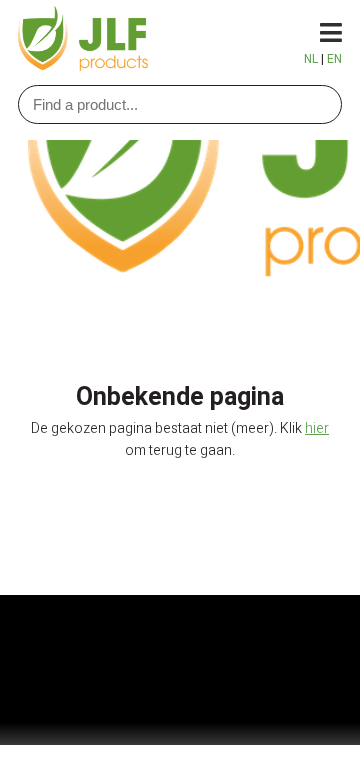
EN (334, 59)
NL (311, 59)
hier (317, 428)
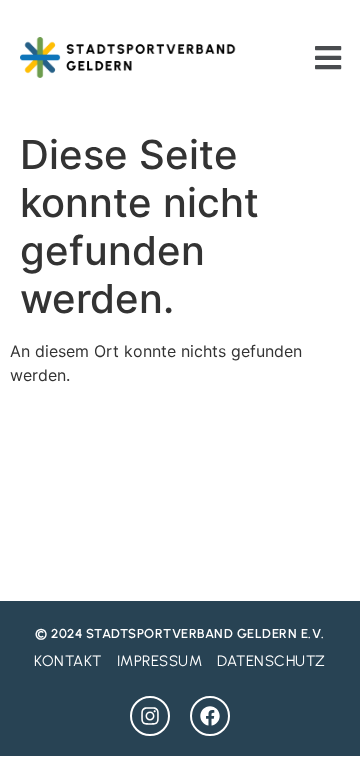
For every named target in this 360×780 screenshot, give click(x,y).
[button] (327, 57)
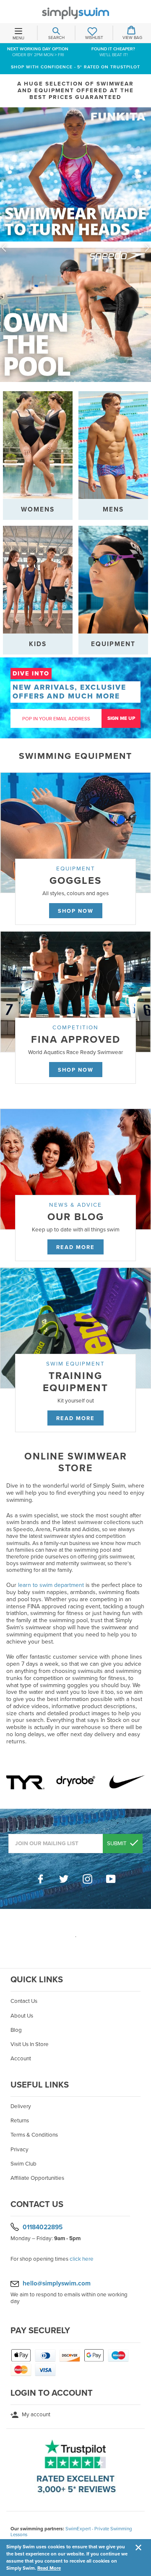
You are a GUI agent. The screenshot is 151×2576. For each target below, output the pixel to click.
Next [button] (147, 248)
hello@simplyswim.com (57, 2283)
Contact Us (23, 2001)
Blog (16, 2030)
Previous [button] (4, 248)
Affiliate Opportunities (37, 2178)
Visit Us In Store (29, 2044)
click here (82, 2259)
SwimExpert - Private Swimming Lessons (71, 2531)
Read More (49, 2568)
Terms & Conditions (34, 2135)
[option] (75, 247)
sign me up (121, 718)
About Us (21, 2015)
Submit (117, 1843)
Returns (19, 2120)
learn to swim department (51, 1585)
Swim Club (23, 2164)
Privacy (19, 2149)
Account (20, 2058)
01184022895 (42, 2227)
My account (35, 2414)
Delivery (20, 2106)
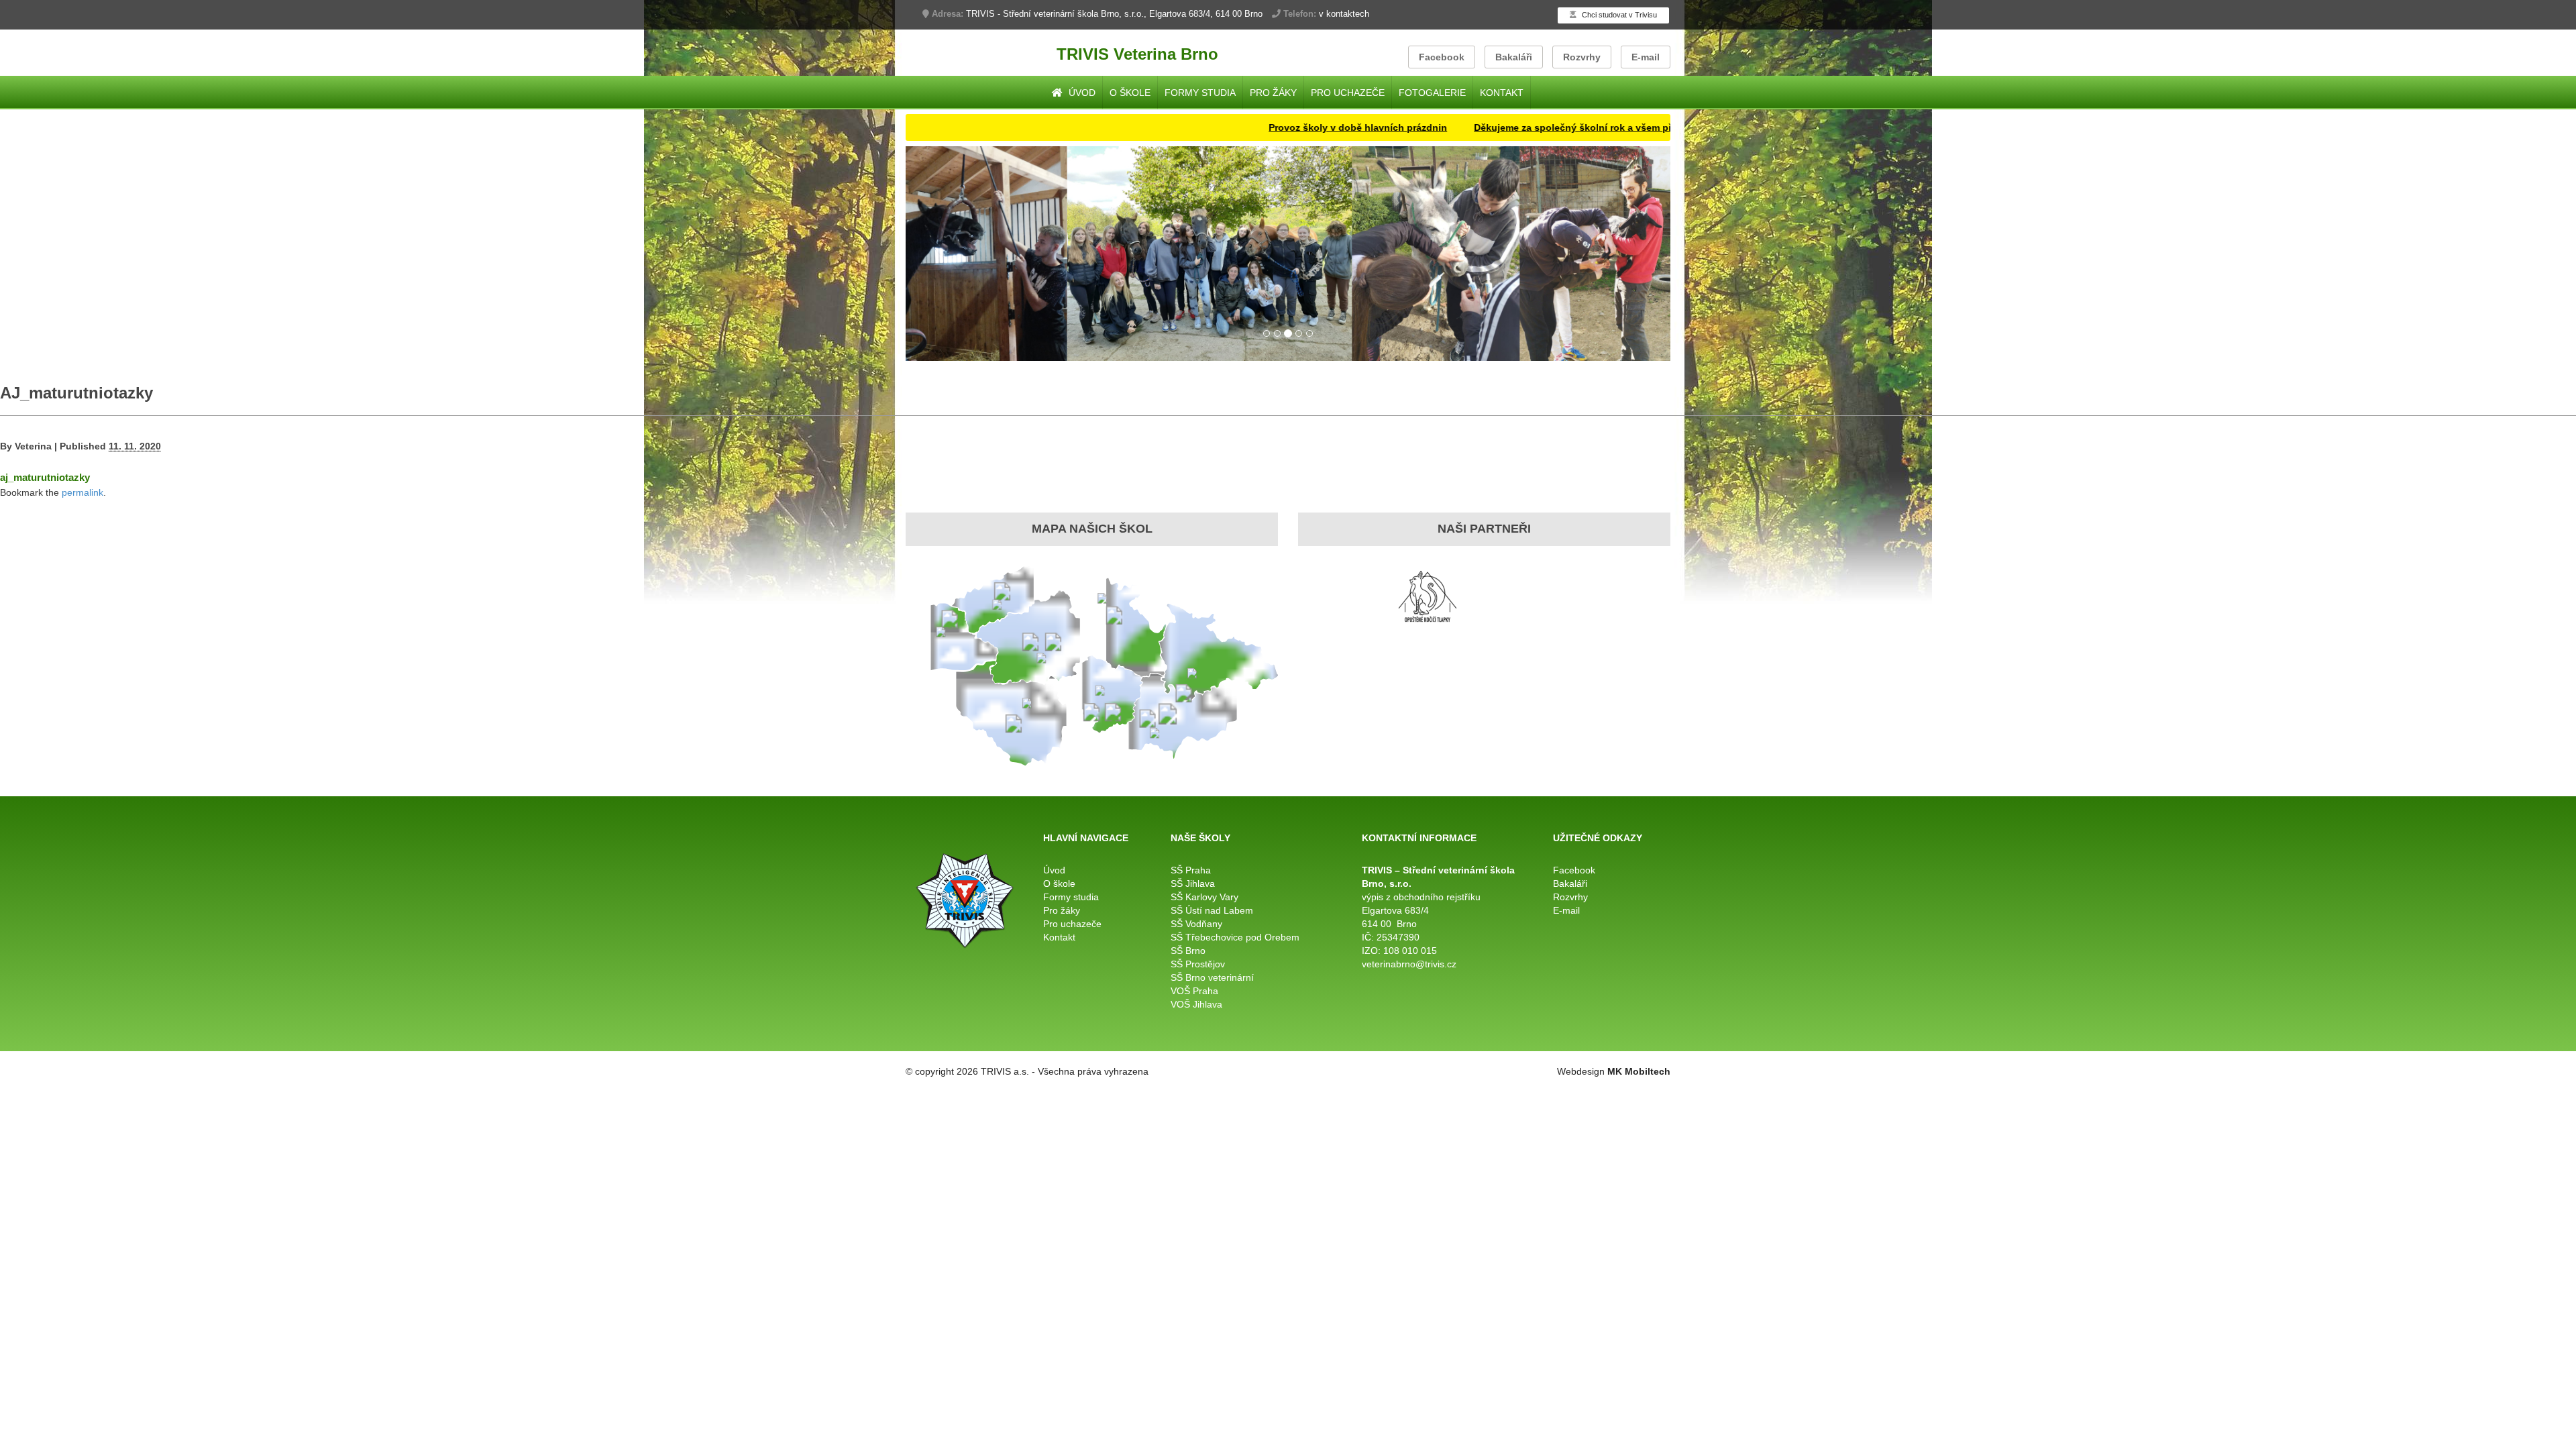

■ Task to complete:
Return all lines above that mention the word "button".

■ Solution:
[button] (327, 57)
Next [button] (147, 248)
Previous [button] (4, 248)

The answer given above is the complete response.